We use time series forecasting to develope a model that can predict the future values of a time series based on previous data. The length of time into the future for which the forecast is prepared is called a forecast horizon.

If the values of either a time series or the function x(t) (where t = time) are numbers, then you're facing a regression task for the time series. If they are categories, it will be a classification task.

Using the initial data, we will create a training set and a test set. You can't mix the sets in time series forecasting, and the training set data must precede the test set data. Otherwise, model testing will be flawed: the model shouldn't be trained on future data after all. The train_test_split() function from the sklearn.model_selection module mixes data by default, so let's set the shuffle argument to False so the data can be separated correctly into training and test sets:


1import pandas as pd
2from sklearn.model_selection import train_test_split
3
4train, test = train_test_split(data, shuffle=False, test_size=0.2)

Forecast Accuracy

We'll be using the MAE metric to evaluate the models in our tasks because this metric is easily interpretable.

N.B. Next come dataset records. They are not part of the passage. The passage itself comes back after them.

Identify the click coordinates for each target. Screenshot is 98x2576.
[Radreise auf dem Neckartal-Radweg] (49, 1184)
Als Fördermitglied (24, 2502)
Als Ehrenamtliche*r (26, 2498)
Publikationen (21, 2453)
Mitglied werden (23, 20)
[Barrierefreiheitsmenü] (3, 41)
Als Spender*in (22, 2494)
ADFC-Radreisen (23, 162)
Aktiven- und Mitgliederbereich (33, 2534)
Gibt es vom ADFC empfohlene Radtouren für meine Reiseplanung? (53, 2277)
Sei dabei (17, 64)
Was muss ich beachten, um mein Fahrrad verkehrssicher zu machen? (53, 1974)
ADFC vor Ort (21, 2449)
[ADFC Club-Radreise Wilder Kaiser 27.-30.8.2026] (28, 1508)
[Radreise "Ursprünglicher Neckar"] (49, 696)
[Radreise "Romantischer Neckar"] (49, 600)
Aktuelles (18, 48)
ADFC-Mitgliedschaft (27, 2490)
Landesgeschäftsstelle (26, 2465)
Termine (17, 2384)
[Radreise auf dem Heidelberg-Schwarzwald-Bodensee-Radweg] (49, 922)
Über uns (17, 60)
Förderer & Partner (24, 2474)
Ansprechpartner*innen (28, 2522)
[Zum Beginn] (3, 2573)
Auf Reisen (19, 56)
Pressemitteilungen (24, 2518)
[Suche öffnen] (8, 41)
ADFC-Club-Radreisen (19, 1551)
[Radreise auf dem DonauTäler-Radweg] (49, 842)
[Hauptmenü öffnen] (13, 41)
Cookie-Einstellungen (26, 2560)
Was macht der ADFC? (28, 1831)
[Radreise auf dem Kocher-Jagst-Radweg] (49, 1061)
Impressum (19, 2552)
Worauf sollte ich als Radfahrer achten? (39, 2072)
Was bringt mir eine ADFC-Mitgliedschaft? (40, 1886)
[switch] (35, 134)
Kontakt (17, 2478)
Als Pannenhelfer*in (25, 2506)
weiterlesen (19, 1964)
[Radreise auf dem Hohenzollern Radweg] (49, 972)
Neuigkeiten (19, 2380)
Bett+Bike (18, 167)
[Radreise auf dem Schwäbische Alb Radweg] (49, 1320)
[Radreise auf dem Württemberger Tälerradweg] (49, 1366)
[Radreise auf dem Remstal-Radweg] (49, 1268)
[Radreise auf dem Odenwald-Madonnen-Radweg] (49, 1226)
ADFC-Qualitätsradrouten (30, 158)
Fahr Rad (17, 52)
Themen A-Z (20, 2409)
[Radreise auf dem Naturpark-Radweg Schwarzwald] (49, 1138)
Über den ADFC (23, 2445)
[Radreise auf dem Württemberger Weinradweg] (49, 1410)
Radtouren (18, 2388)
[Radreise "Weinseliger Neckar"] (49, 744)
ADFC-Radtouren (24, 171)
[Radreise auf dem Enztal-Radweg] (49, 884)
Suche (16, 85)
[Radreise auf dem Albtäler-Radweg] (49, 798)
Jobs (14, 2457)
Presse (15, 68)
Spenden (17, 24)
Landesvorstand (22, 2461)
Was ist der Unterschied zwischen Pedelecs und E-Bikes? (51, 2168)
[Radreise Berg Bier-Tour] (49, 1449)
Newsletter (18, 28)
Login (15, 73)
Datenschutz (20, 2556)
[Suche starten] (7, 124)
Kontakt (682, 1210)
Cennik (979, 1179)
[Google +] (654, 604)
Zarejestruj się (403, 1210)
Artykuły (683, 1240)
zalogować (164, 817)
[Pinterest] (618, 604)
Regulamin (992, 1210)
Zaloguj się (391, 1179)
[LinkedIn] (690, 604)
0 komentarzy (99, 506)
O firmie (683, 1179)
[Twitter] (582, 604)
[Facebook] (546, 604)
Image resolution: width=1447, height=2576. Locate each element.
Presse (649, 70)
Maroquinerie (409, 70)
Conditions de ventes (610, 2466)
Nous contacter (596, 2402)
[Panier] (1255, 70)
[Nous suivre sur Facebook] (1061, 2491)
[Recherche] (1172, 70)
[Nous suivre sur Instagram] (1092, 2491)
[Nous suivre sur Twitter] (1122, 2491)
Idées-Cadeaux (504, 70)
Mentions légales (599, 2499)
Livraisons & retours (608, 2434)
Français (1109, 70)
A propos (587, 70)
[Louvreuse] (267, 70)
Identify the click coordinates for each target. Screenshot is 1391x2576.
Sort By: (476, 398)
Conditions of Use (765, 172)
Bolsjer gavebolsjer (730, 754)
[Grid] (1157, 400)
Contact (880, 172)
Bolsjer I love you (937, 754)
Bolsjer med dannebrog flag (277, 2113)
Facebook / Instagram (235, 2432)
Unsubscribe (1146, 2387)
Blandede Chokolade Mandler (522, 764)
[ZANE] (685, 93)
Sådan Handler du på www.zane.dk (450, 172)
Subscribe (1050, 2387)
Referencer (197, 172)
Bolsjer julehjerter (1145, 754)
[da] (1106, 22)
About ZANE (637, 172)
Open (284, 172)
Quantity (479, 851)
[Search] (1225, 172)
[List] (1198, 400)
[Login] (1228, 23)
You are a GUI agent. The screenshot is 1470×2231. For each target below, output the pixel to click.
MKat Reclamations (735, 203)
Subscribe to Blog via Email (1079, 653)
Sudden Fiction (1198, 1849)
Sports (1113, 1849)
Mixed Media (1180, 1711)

There are two ways to forecast time series without training:

All values of the test sample are predicted with the same number (a constant). For the MAE metric, this number is the median.
The new value x(t) is predicted by the previous value in the series, defined as x(t-1). This method is metric-independent.

Creating Features

1. Calendar features

Usually trends and seasonality are linked to a specific date. The datetime64 type in pandas already contains the necessary information, and all that remains is to present it as separate columns. Let's consider this example:


1# this feature contains years as numeric values
2data['year'] = data.index.year
3
4# this feature contains weekdays as numeric values
5data['dayofweek'] = data.index.dayofweek

2. Lag features

The previous values in the time series will tell you whether the function x(t) will grow or decrease. Let's get the lag values using the shift() function:


1data['lag_1'] = data['target'].shift(1)
2data['lag_2'] = data['target'].shift(2)
3data['lag_3'] = data['target'].shift(3)

Not all lag values are available for the first dates, so these lines contain NaN.

3. Rolling mean

The rolling mean feature sets the general trend of the time series. Here's a reminder of how to calculate it:


1data['rolling_mean'] = data['target'].rolling(5).mean()

The rolling mean at t takes into account the current value of the x(t) series. This is incorrect: target "slipped" into the features. The rolling mean calculation should not include the current value of the series.